## 任务目标
更新从包含“The image size”的行到包含“I want to click on Next, so”的行这一段：把其中的“image size”替换为“image dimensions”，其余内容一概不变，然后重新给出这几行。

## 提供数据

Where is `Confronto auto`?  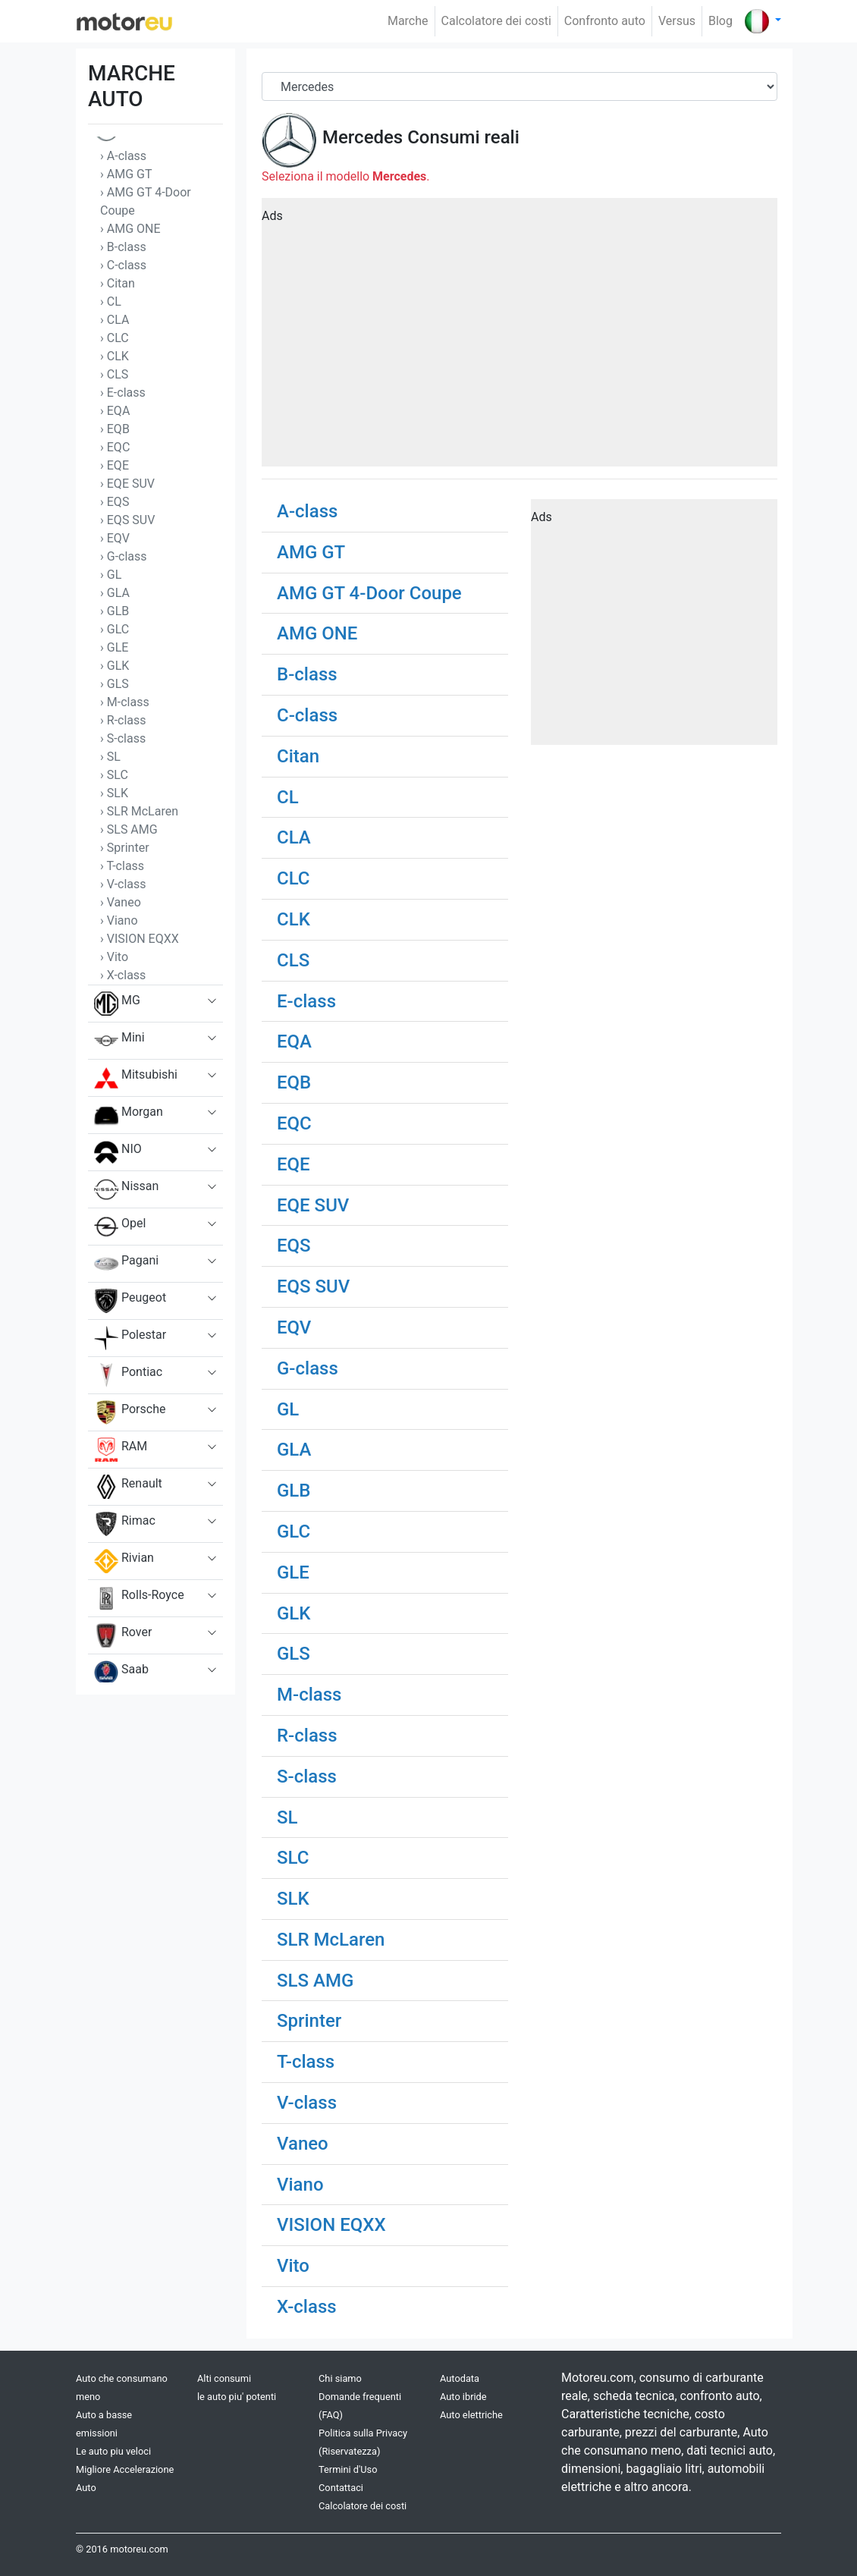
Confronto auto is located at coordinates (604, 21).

--

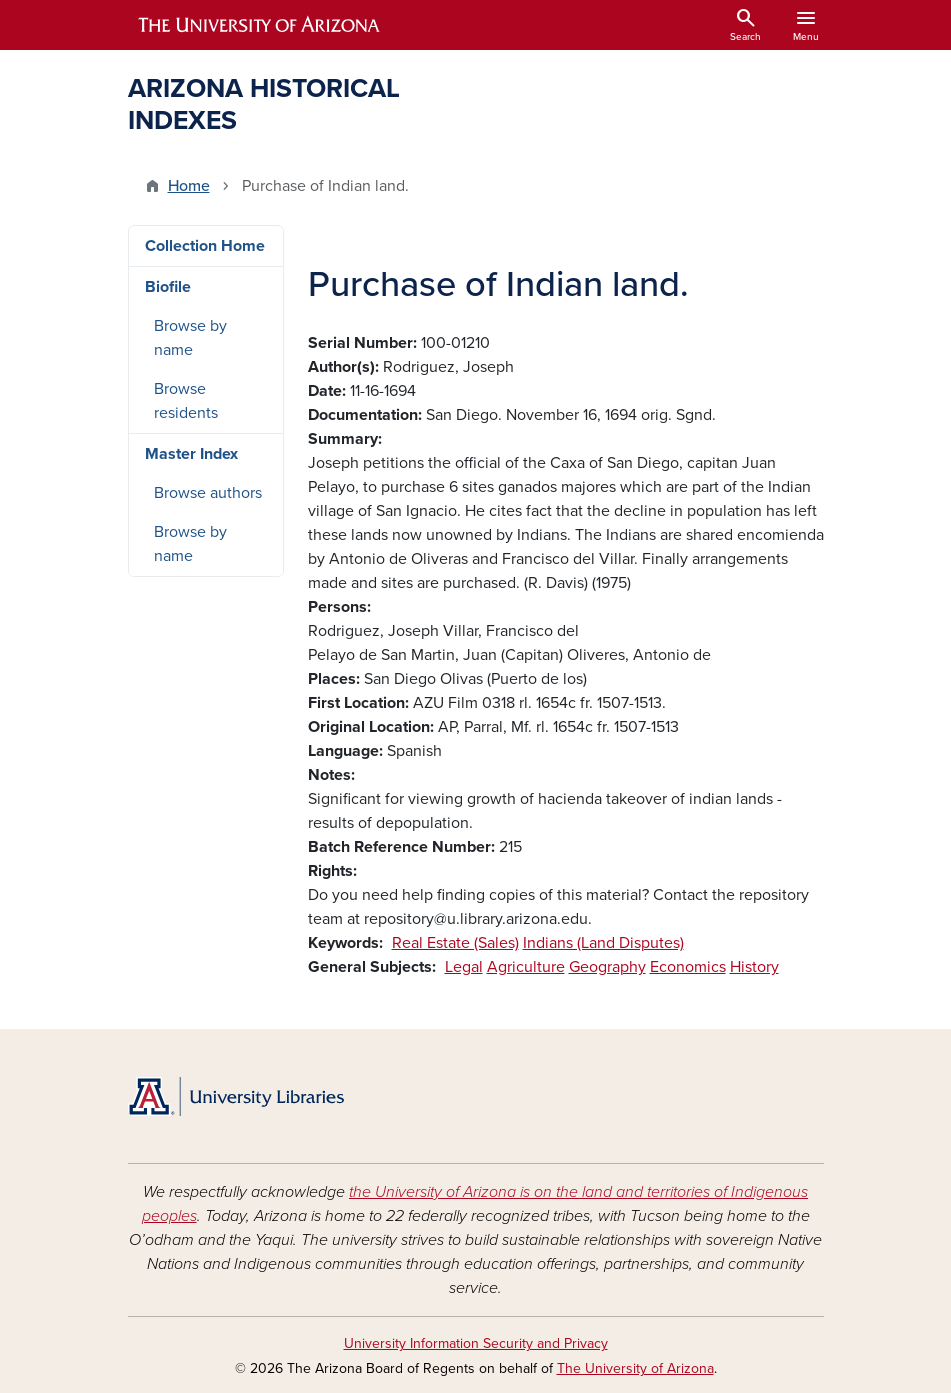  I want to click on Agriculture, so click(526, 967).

==

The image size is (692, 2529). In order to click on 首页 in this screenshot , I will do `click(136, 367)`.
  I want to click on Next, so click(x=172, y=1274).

## 完成结果
The image dimensions is (692, 2529). In order to click on 首页 in this screenshot , I will do `click(136, 367)`.
  I want to click on Next, so click(x=172, y=1274).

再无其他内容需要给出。